Some educational games are just memorization — a less effective way to learn most topics.
Characteristics of Playful Pedagogy
Johnson & Salter — what makes play pedagogically useful
Is inclusive and diverse.
Questions dominant culture; provides opportunities to think beyond it.
Deemphasizes or reframes failure — success is defined as improving or learning from failure.
Promotes questioning, exploration, and creative solutions.
Presents unstructured, complicated problems to solve.
Follows constructivist (or socio-constructivist, humanist, or connectivist) learning theory.
Create Games for Your Course
Johnson & Salter — why build playful artifacts
“Art, pretend, and play allow us to imagine: to try on new ways of thinking and to fail without detrimental consequences. These are the key aspects of games and playful learning that should be the focus of our pedagogy.”

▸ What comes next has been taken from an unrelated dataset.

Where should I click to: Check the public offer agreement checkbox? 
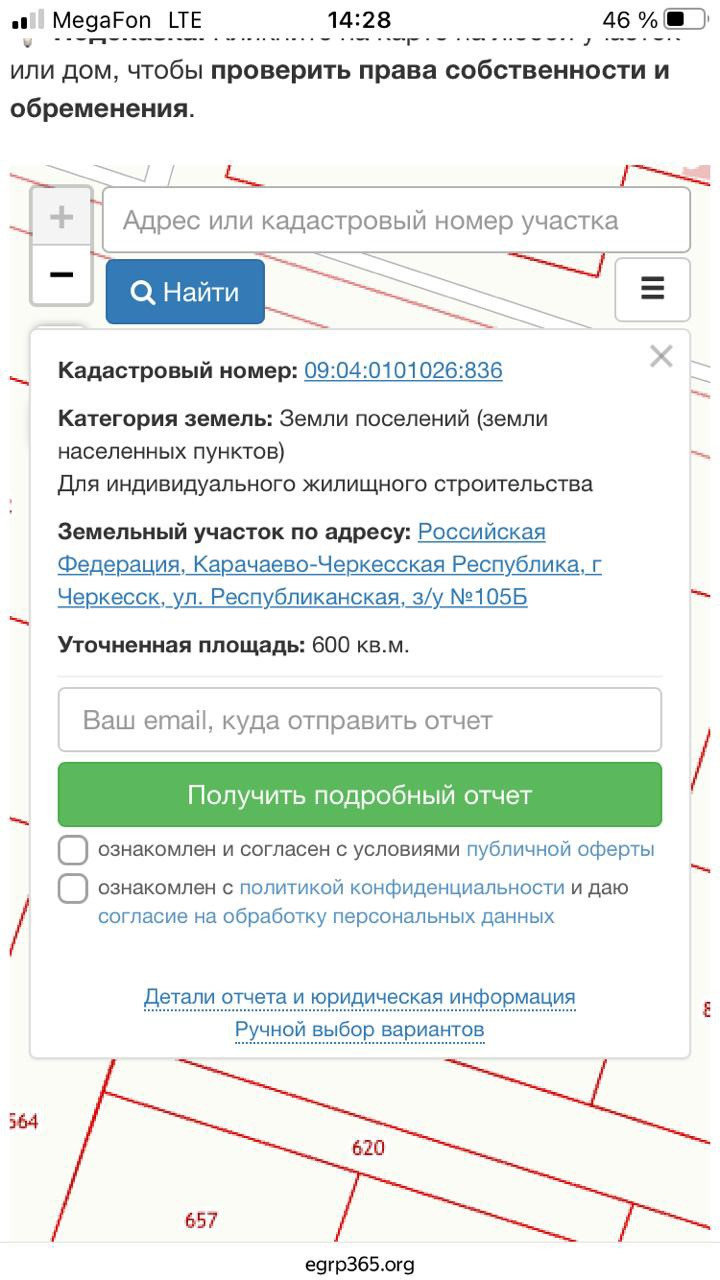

— Johnson & Salter, p. 111
Games let students consider perspectives, and low-stakes failure is built in.
Games can let you frontload labor: once it’s built, using it in class doesn’t take as much effort.
“Creating their own games to teach or demonstrate a course concept provides students with autonomy and responsibility for their own education as well as motivation that is likely to keep them engaged in the learning task.”
— Johnson & Salter, p. 113
Even if the game isn’t very good, students learn in the process of making it.
Students can design a game without building it and still get many of the same benefits.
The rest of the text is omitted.